3. Receives response messages directly from the server because the master process passes the socket connection between the client and the master process to the corresponding server process.
The Broker is a middleware that relays the communication between the database server and applications. It consists of cub_broker and cub_cas. Before you continue reading, we suggest you to read The CUBRID Broker Story blog which can give you very clear idea of why there is a Broker layer in CUBRID's architecture.

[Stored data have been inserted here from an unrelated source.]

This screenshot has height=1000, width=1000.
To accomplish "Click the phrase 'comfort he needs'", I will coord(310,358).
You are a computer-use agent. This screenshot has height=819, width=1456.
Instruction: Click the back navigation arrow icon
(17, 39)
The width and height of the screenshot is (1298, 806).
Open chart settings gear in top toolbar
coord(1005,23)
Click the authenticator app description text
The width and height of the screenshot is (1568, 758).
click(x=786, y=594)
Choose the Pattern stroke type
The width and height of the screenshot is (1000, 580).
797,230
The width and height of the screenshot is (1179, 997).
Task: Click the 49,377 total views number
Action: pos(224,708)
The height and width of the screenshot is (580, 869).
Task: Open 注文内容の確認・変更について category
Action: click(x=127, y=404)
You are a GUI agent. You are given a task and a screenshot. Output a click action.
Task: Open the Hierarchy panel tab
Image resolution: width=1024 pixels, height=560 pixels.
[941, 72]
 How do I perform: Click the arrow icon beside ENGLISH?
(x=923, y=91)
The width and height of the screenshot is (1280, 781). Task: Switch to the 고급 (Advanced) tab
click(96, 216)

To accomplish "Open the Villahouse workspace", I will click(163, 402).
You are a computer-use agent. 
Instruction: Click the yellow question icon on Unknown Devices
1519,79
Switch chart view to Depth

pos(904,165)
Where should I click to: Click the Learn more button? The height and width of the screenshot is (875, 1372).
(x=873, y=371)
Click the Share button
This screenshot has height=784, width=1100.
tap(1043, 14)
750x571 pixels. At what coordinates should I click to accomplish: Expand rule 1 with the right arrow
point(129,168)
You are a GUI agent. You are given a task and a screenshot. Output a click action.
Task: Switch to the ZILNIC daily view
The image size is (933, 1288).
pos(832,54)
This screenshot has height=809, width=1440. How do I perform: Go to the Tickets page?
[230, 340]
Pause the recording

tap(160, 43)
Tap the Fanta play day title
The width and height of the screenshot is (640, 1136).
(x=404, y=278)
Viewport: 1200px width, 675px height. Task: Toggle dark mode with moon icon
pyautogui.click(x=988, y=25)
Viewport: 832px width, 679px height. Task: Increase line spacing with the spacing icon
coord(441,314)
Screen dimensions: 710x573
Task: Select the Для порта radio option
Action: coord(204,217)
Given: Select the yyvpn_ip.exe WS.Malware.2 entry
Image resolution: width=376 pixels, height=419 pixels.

2.1 The cub_broker Process
The cub_broker process allocates cub_cas, passes a connection and manages cub_cas for a connection request from an application. cub_broker has a multi-threaded architecture and consists of the following threads:
This thread creates other threads and manages the number of cub_cas processes. It increases or decreases the number of cub_cas processes depending on the number of requests in the job queue.
As a thread waiting for the accept() system call, this thread puts a connection request from an application into the job queue.
This thread finds cub_cas available to allocate to the connection requests in the job queue and passes the connection to cub_cas.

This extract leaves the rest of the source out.